_Exercise_
The records are set out below this line. Return exactly the lines from the one containing "Instruction: Open Wi-Fi" through the last, and exclude the pictures.

_Provided entries_
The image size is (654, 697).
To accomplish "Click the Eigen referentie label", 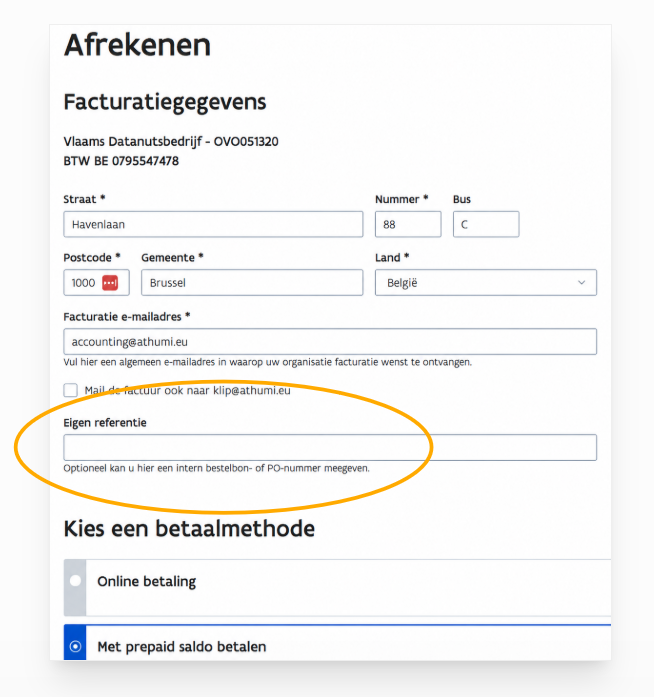I will 105,422.
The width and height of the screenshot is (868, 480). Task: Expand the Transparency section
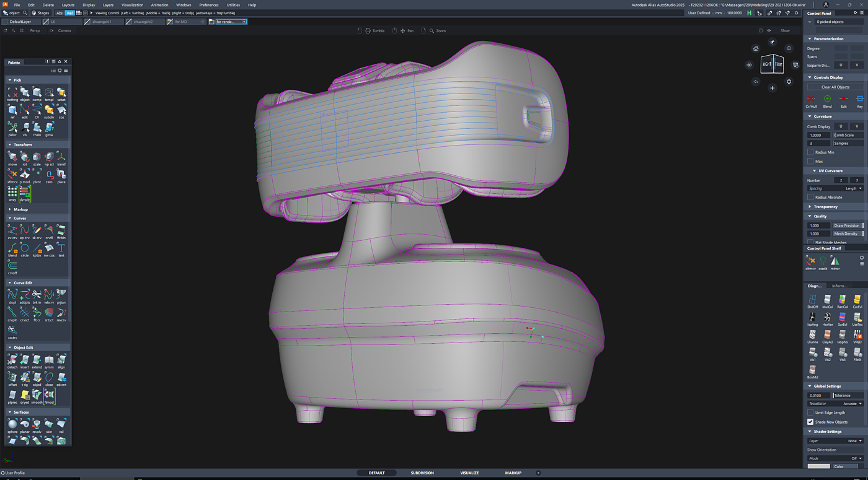tap(825, 207)
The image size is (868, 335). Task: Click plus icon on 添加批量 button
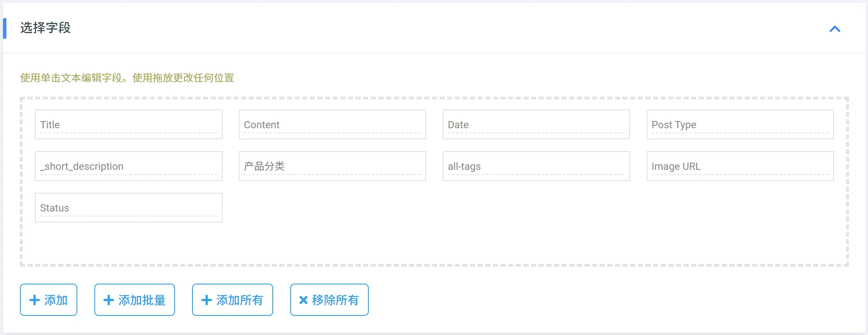click(109, 300)
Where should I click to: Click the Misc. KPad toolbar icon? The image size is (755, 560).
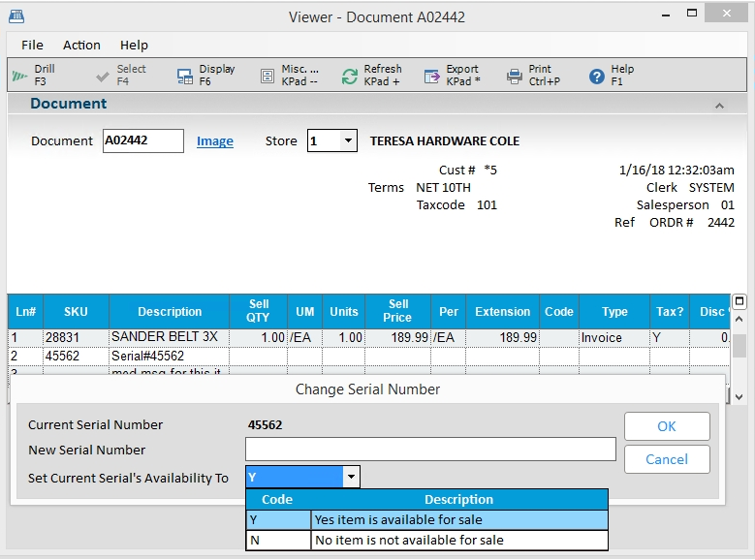coord(267,76)
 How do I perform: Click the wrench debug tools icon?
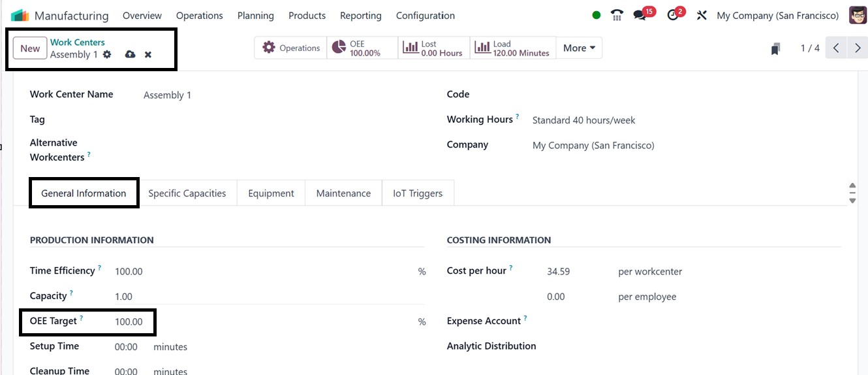(x=702, y=15)
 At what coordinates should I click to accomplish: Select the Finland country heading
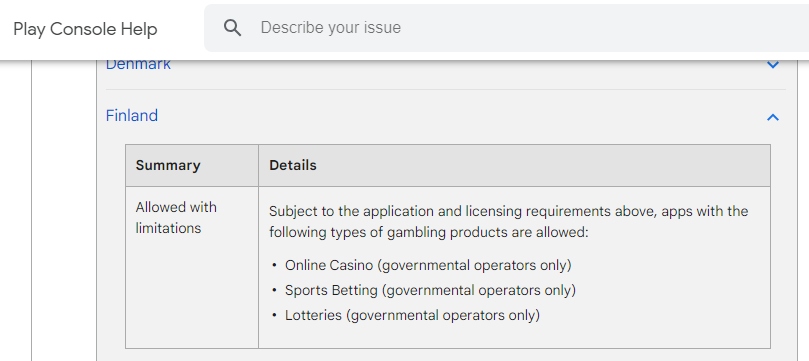click(132, 116)
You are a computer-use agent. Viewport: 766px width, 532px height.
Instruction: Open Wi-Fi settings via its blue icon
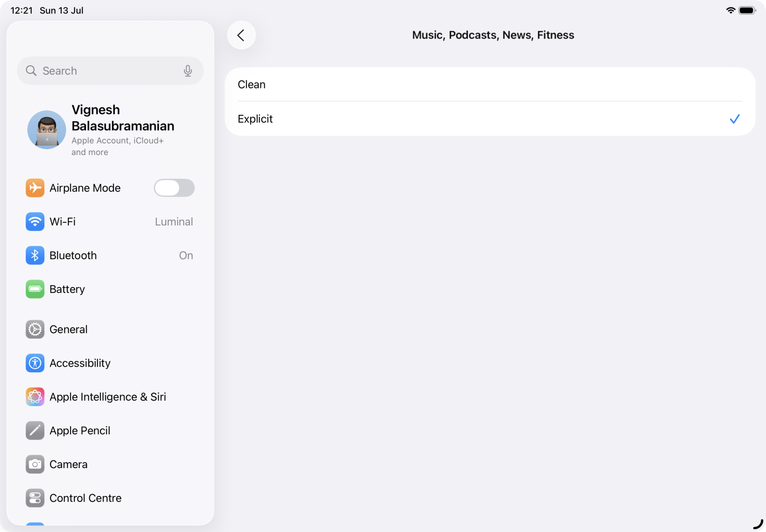click(35, 222)
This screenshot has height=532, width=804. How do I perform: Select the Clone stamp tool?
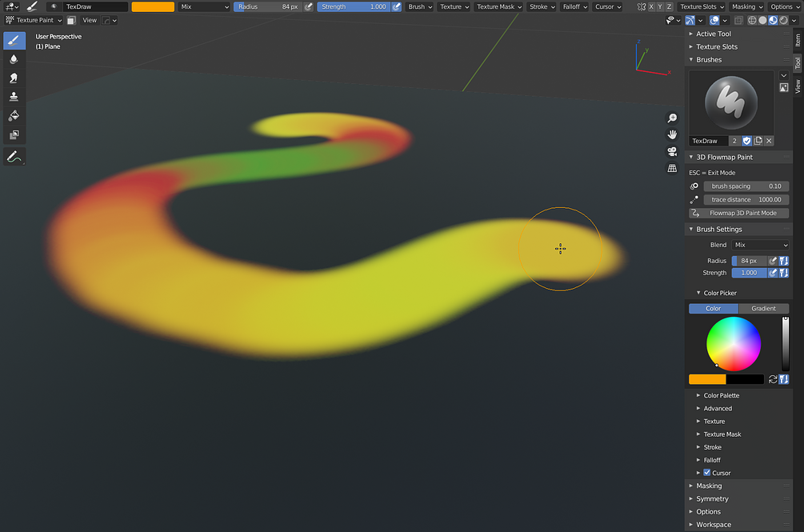point(14,96)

_Output for this exercise_
Instruction: Open Wi-Fi settings via its blue icon
click(35, 222)
This screenshot has height=532, width=804. How do I perform: Select the Clone stamp tool?
point(14,96)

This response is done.